--- MATERIALS PROVIDED ---
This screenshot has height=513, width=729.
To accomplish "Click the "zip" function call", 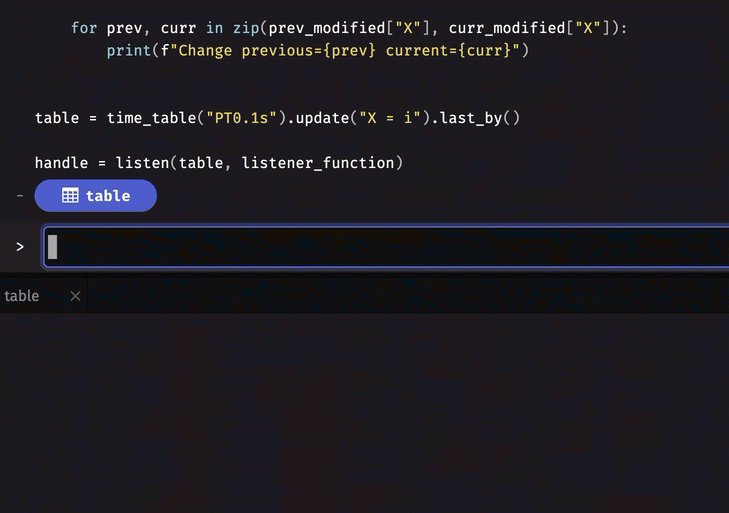I will pos(245,28).
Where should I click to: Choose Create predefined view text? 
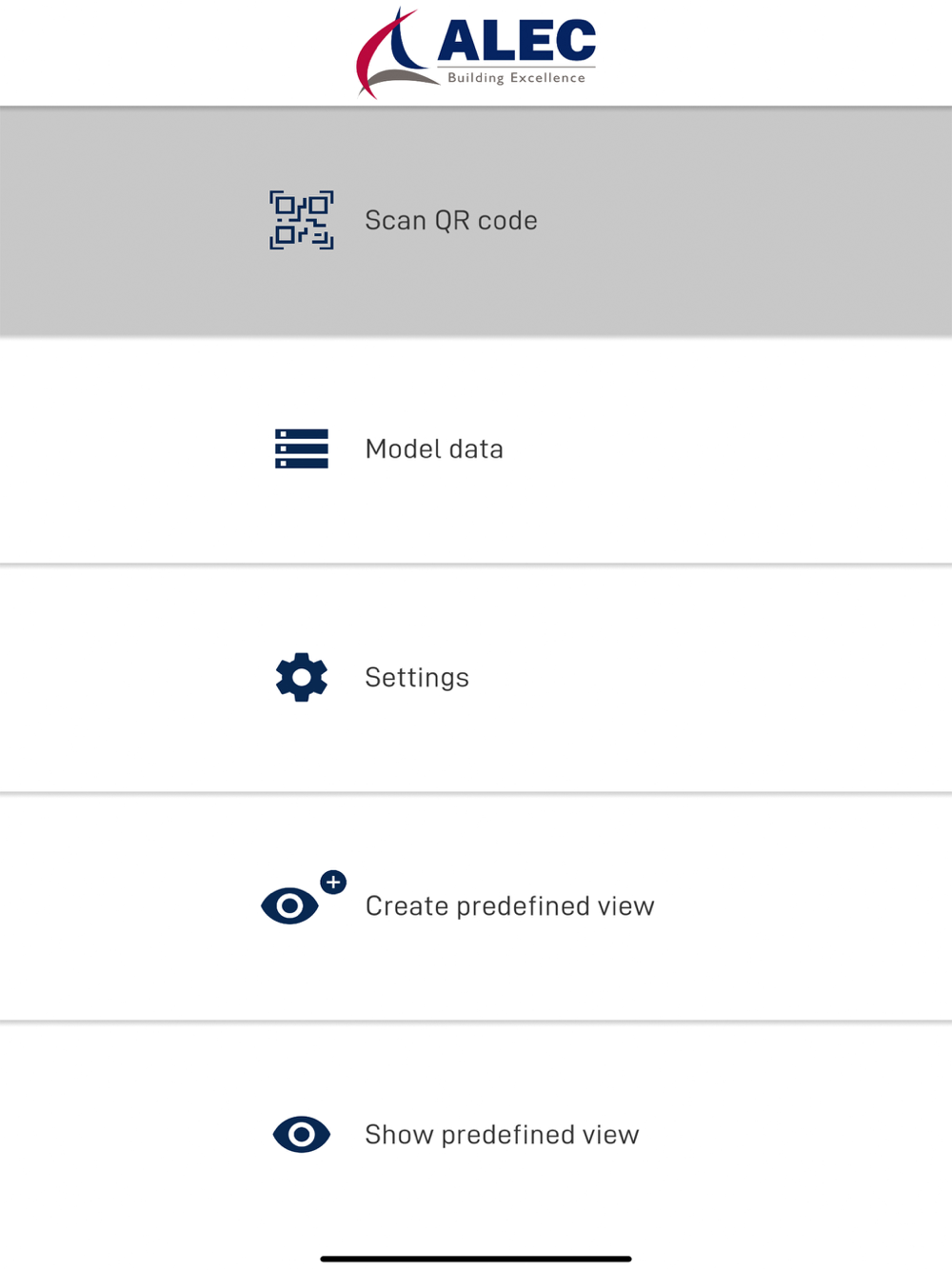(510, 906)
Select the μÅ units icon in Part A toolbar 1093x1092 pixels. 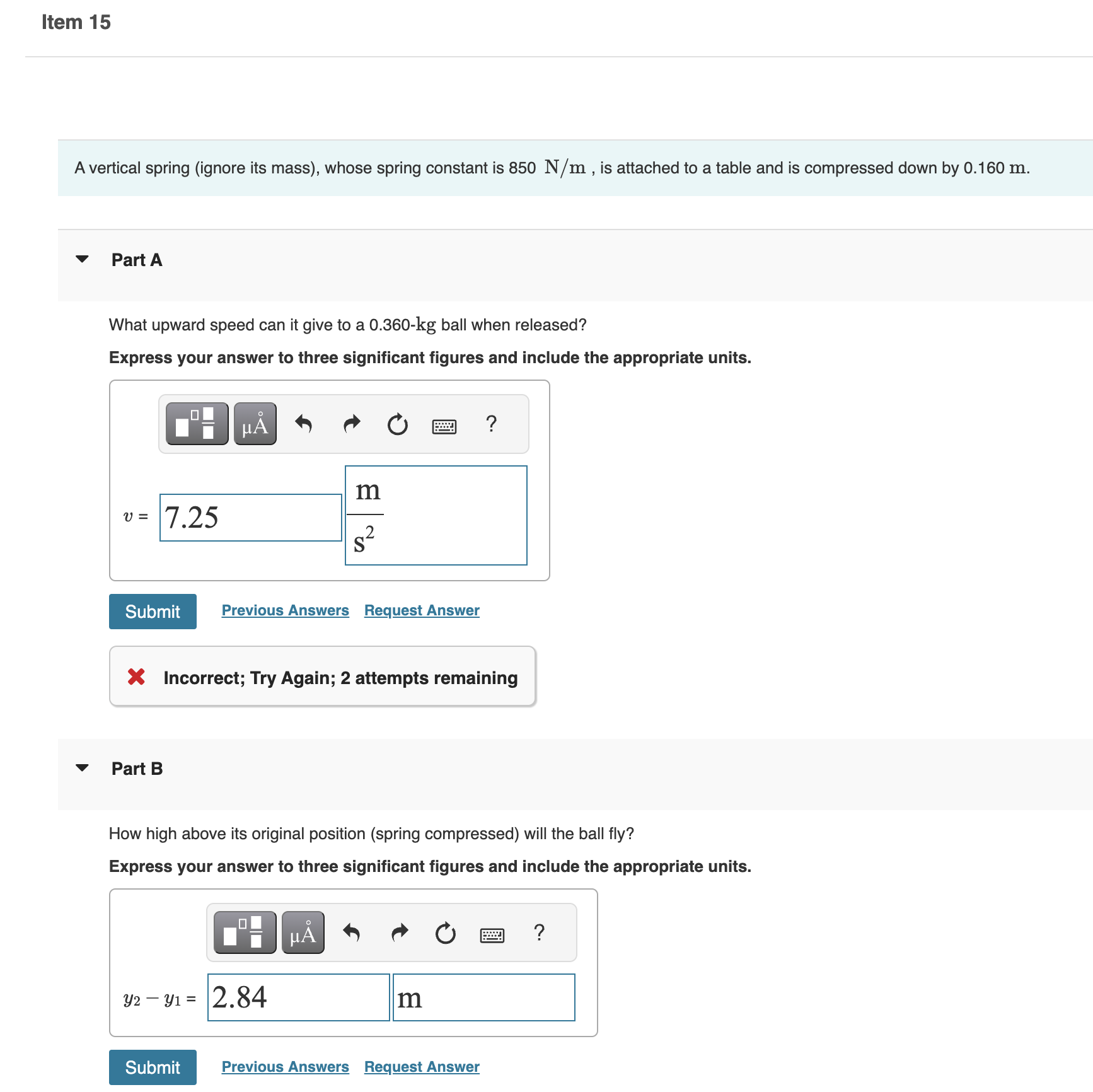[254, 423]
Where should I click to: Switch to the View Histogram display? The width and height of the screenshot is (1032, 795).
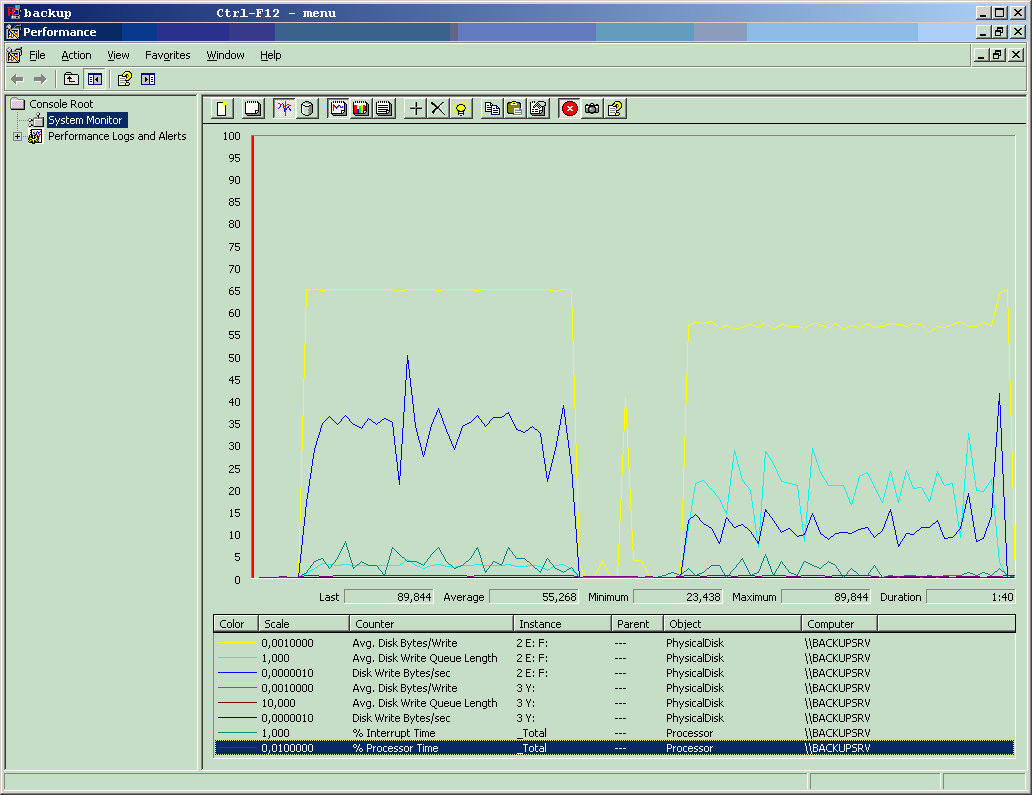pyautogui.click(x=361, y=108)
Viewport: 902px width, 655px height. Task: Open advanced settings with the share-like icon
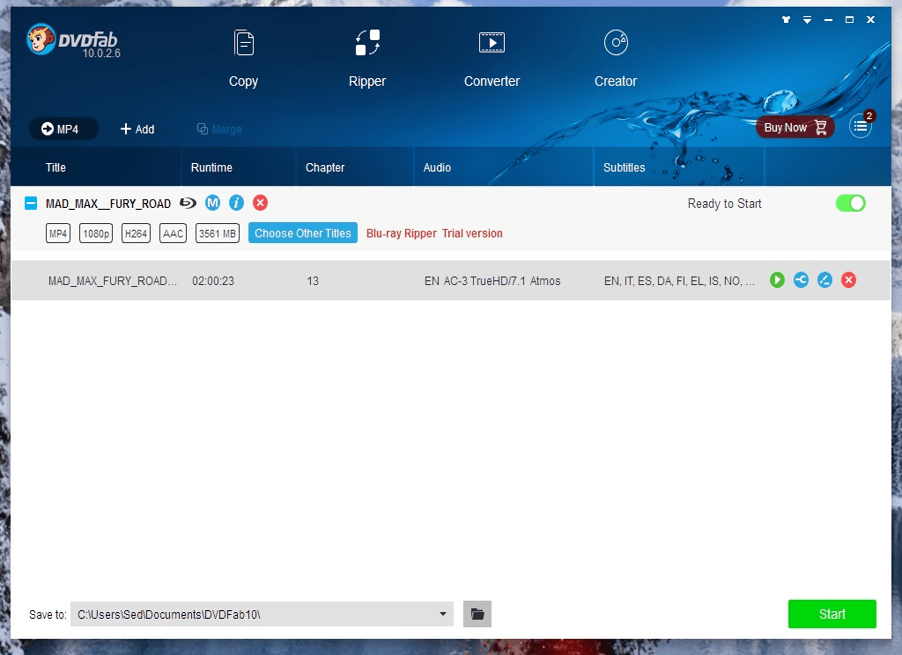[x=801, y=280]
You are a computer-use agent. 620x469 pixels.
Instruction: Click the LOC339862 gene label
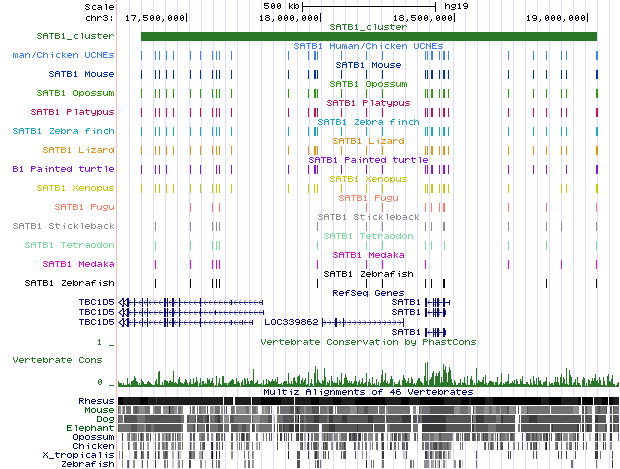[x=289, y=323]
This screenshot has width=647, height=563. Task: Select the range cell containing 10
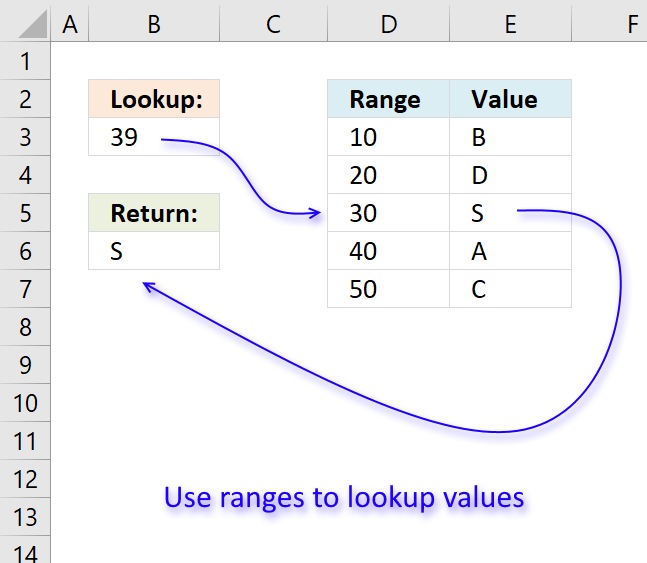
---
**TASK DIRECTIONS**. Would you copy out each line of the records above where the word "This" occurs?

**OUTPUT OF THE EXERCISE**.
This screenshot has height=513, width=729.
This screenshot has width=647, height=563. Task: Select the range cell containing 10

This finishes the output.